A second zordon start on a still-running level sends a fresh Configure. alpha diffs it: services missing or whose resolved config changed are stopped (stopServices: SIGTERM → grace → SIGKILL, only those), new/changed services are brought up, untouched services keep running — a change in one service never restarts another. Rust keeps a stable CARGO_TARGET_DIR so rebuilds stay incremental.

Picking a subset

zordon start <svc> [...] filters the invocation level down to the named services plus the transitive closure of their runtime.after and provision.after deps — federation parents are unaffected and always come up in full (shared infra). Anything not in the closure is omitted from the Configure payload, so on reconfigure alpha treats those as "removed from the manifest" and stops them. A subsequent zordon start with no picks brings the rest back up. Unknown picks fail before contacting alpha and list the available service names.

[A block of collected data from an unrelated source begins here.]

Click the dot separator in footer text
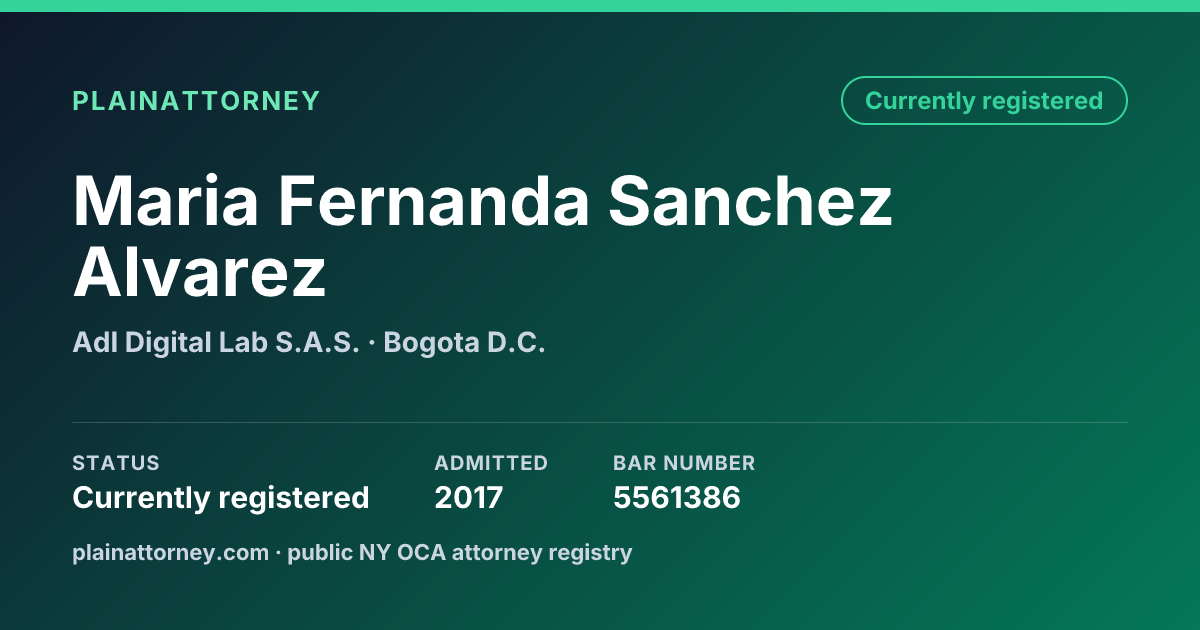pyautogui.click(x=278, y=553)
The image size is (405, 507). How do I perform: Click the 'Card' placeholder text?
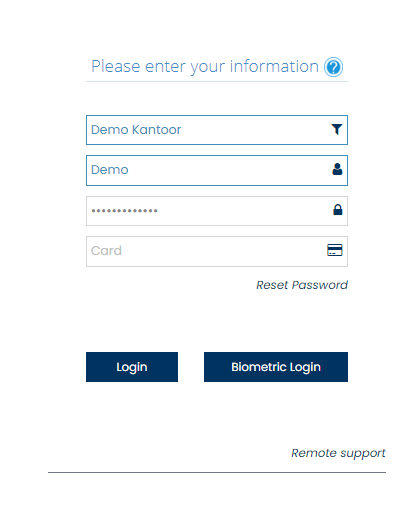106,251

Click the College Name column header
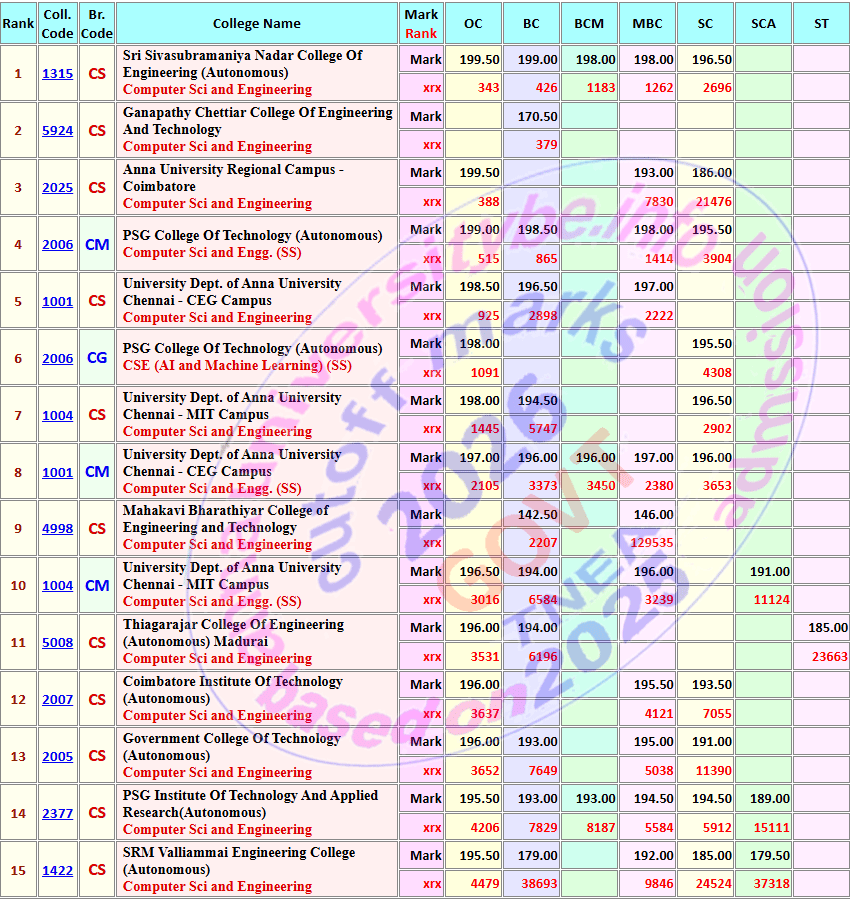click(x=257, y=24)
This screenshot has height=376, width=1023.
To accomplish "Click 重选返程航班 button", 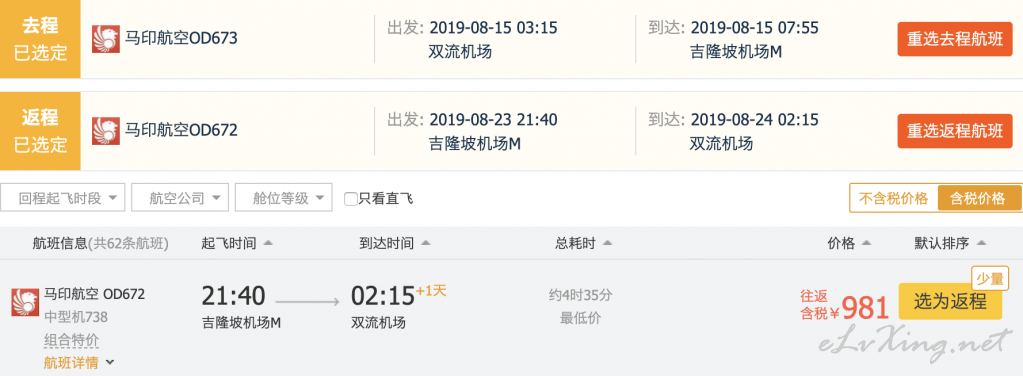I will click(x=955, y=131).
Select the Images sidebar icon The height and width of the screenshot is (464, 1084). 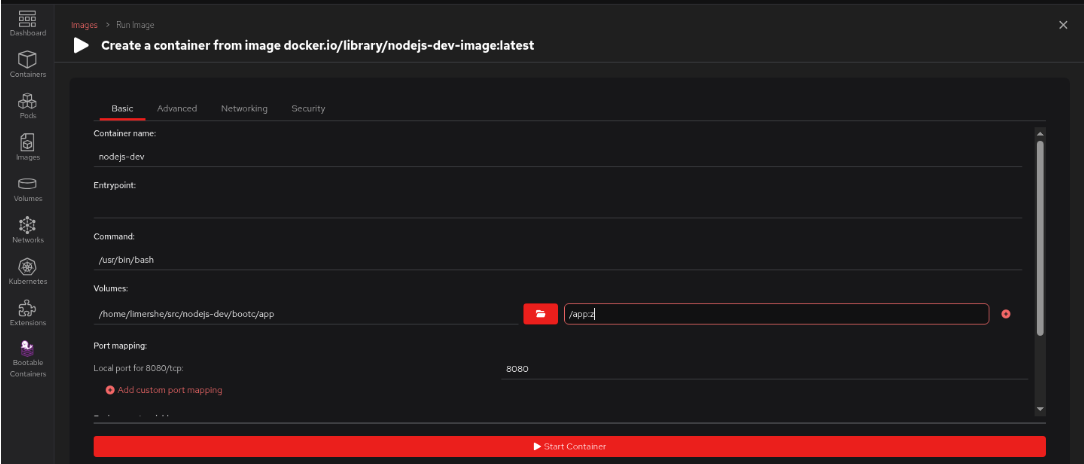point(28,147)
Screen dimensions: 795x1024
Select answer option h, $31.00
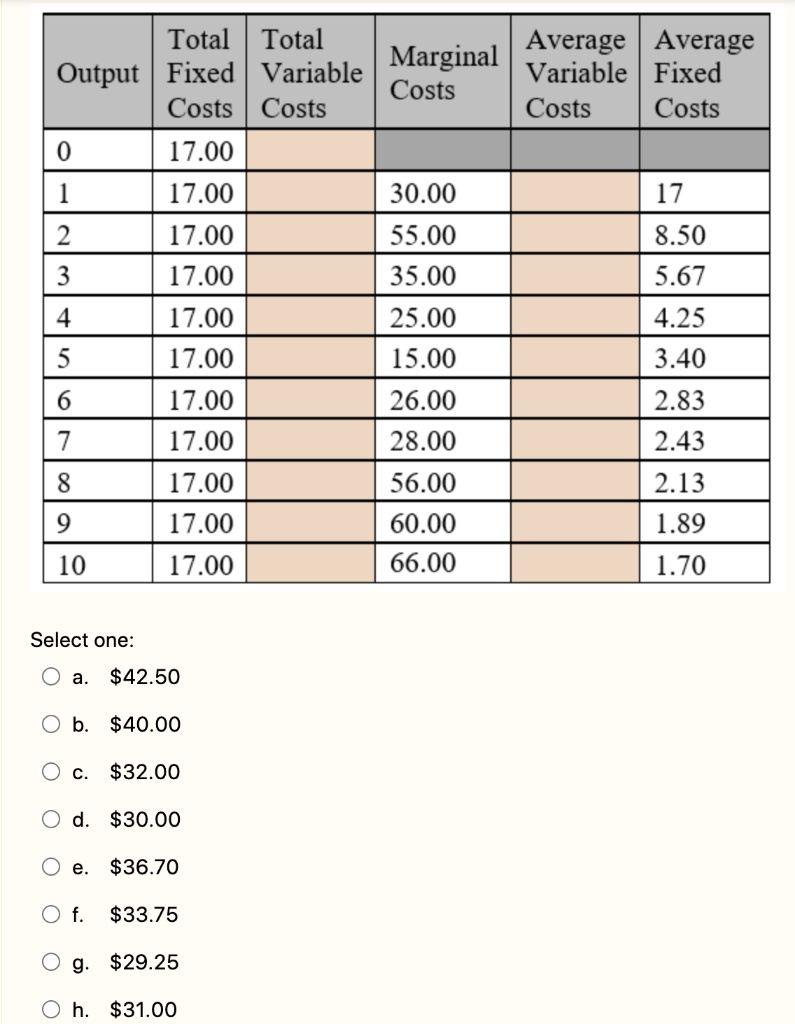click(50, 1010)
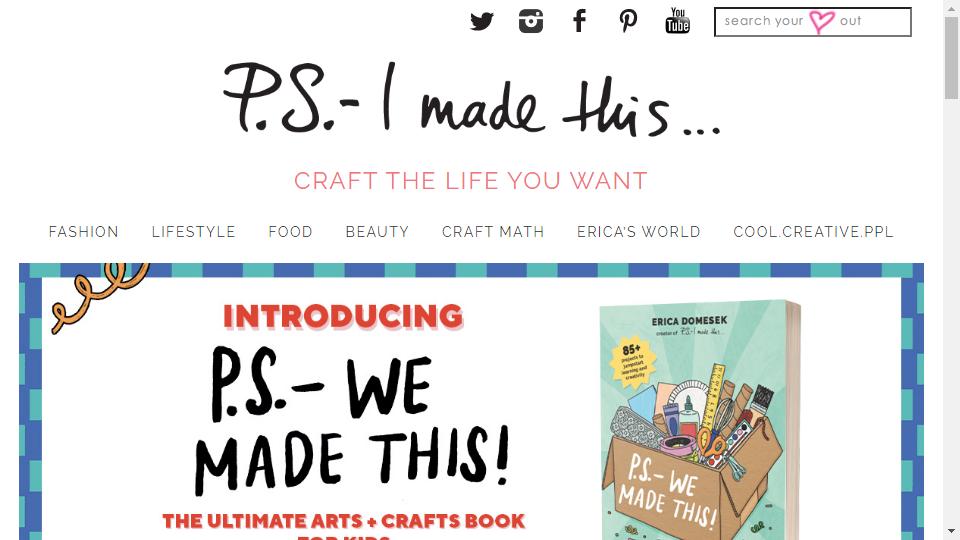Open the Instagram social icon
The height and width of the screenshot is (540, 960).
click(x=531, y=21)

zordon plan <svc> [...] accepts the same picks and renders exactly that subset statically — a preflight of "just what I'm about to start" without spawning alpha. Parents still render in full.

The selection can equally come from the --services flag or the ZORDON_SERVICES env var (comma- or space-separated), merged with any positional args. The env var is the only channel for injecting a subset where you control the environment but not argv — e.g. from a Claude Code hook driving zordon.

zordon sudo

Out-of-band, never during start. Walks the chain, reads each running alpha's resolved sudo steps, and per step runs check (no sudo) — skip if it passes — else apply via sudo then optional verify. Idempotent: steady state prompts for nothing. See Federation.

zordon stop

Stops only the invocation level (parents are shared infra). alpha SIGTERMs every child, waits the grace period, SIGKILLs stragglers, then unlinks the generated files and exits. zordon status reports the whole chain regardless.

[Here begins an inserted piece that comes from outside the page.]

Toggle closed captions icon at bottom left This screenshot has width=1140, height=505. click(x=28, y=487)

zordon stop --clean is sugar for zordon stop followed by zordon clean: it brings the stack down, waits for it to actually exit, then runs the teardown snippets (see below).

zordon clean

Runs each provision's clean teardown snippet for the invocation level — the inverse of the side effects bringup created (drop a database, delete a topic, remove generated files). Like zordon stop, shared parent levels are left untouched.

Clean operates on a stopped stack. A still-running stack is refused (zordon stop first, or use zordon stop --clean). Under the hood it spawns a transient alpha that materializes toolchains and rebuilds each service's env/cwd without starting the services, runs the clean snippets in reverse declaration order (teardown is the inverse of bringup), then shuts that alpha down. A failed clean is reported but does not abort the rest.

Provisions without a clean snippet are skipped. Snippets that reference a provision's invoke-time arguments are run as-is — there is no per-invoke argument context during a batch clean.